The matrix below summarises for which use cases RC is the recommended tool. In the current public version RC supports real-time extractions and real-time transformations - both for Transactional and Metadata tables. Additionally, the Replication Cockpit allows you to execute Full Extractions (called Initializations).
While there is no exact formula to distinguish between Transactional vs Metadata tables, the general approach is that if a table includes a Case or Activity, then it is Transactional and should be extracted in real-time. Examples are EKKO, EKPO, CDPOS, CDHDR, BKPF, etc. As for the Metadata tables, they include relatively static information that is updated not very frequently and/or is not very important from an analytical perspective. These tables can be extracted both via RC and DJ. All of T.... and D.... tables fall in this category, and sometimes the master data tables (examples - KNB1, LFA1, MARA, MARC) can also belong here, assuming their data is not important for operational use cases.
Full | Delta | ||
---|---|---|---|
Transactional Tables | Extraction | RC | RC |
Transformation | DJ | RC | |
Metadata Tables | Extraction | DJ or RC | DJ or RC |
Transformation | DJ | DJ or RC | |
Data Model Load | DJ |
Ultimately, RC can be utilized to run the continuous data replication from the source system, covering transactional and also if necessary metadata tables. The Initialization functionality allows you to execute full loads (of extractions) in the RC. Meanwhile, data model loads can only be orchestrated via DJs.
Note
The executions of Full Extractions (in Data Jobs) and Replications (in Replication Cockpit) should be coordinated to avoid conflicts.
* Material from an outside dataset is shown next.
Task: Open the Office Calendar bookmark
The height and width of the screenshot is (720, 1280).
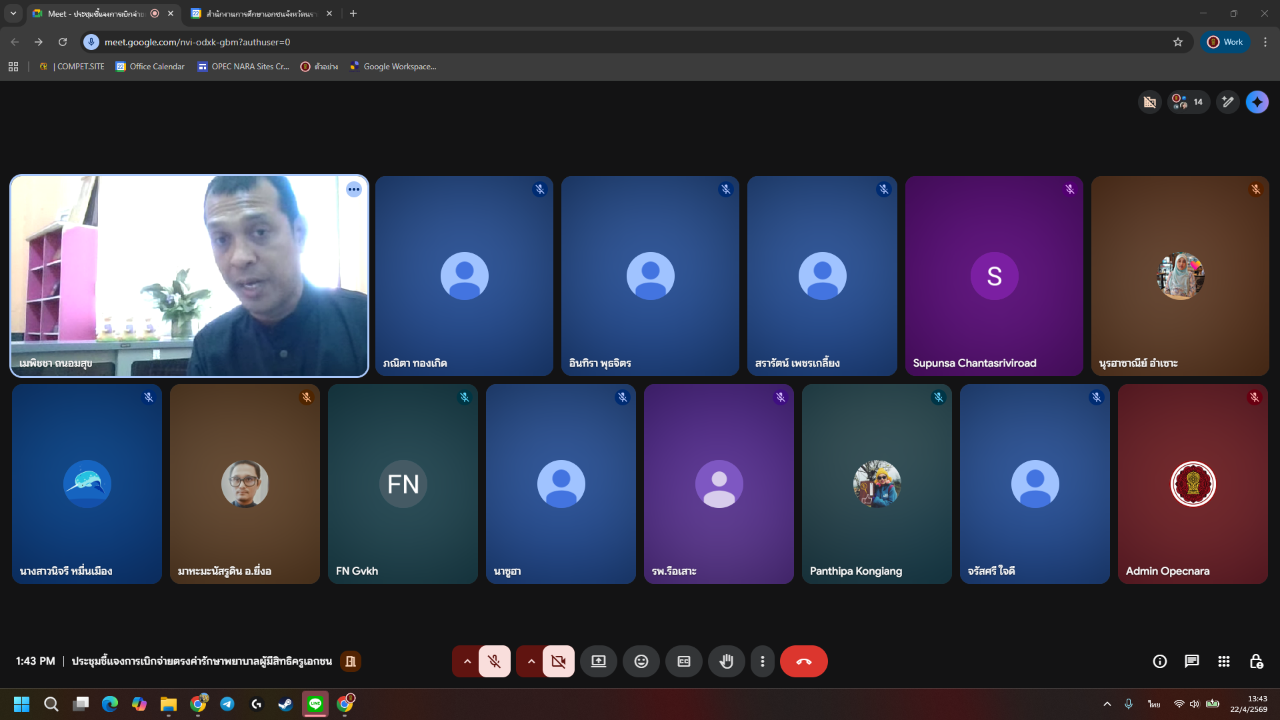Action: 150,67
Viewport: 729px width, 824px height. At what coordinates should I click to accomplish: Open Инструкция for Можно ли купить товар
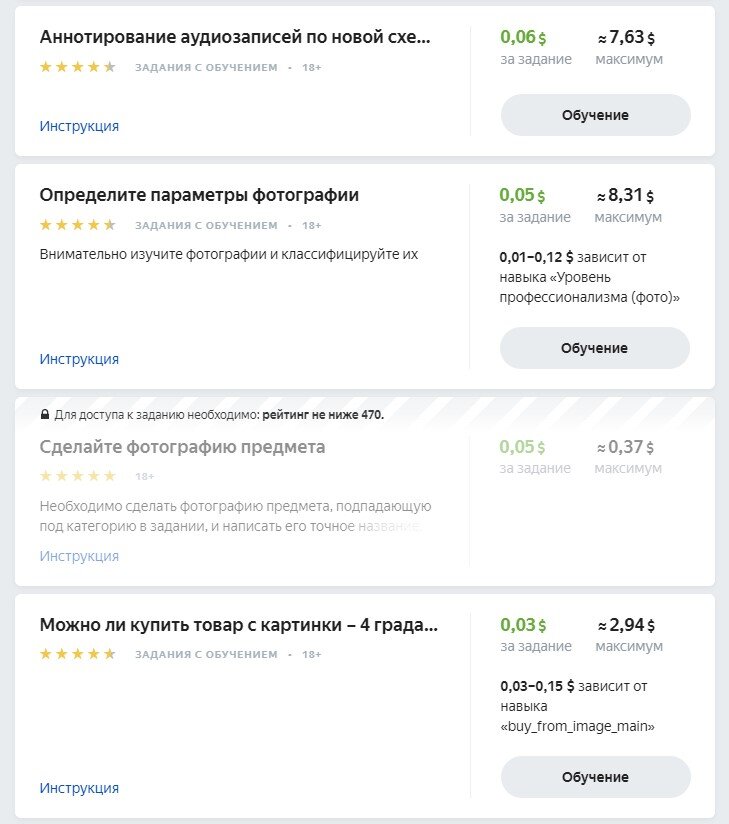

We recommend using the Initialization functionality in Replication Cockpit for Full Loads instead of doing it in the Data Jobs.
When Full Loads are still being executed in Data Jobs the corresponding tables should be deactivated in the Replication Cockpit because:
there can be only one Data Push Job per table at the same time
otherwise it can lead to data loss
This can be easily done by using the Replication Calendar.
On the data connection level, you can set a limit on the number of parallel extractions. This limit counts for Extractions from Data Jobs as well as Replication Cockpit. Therefore, ongoing full loads can delay the processing of replications.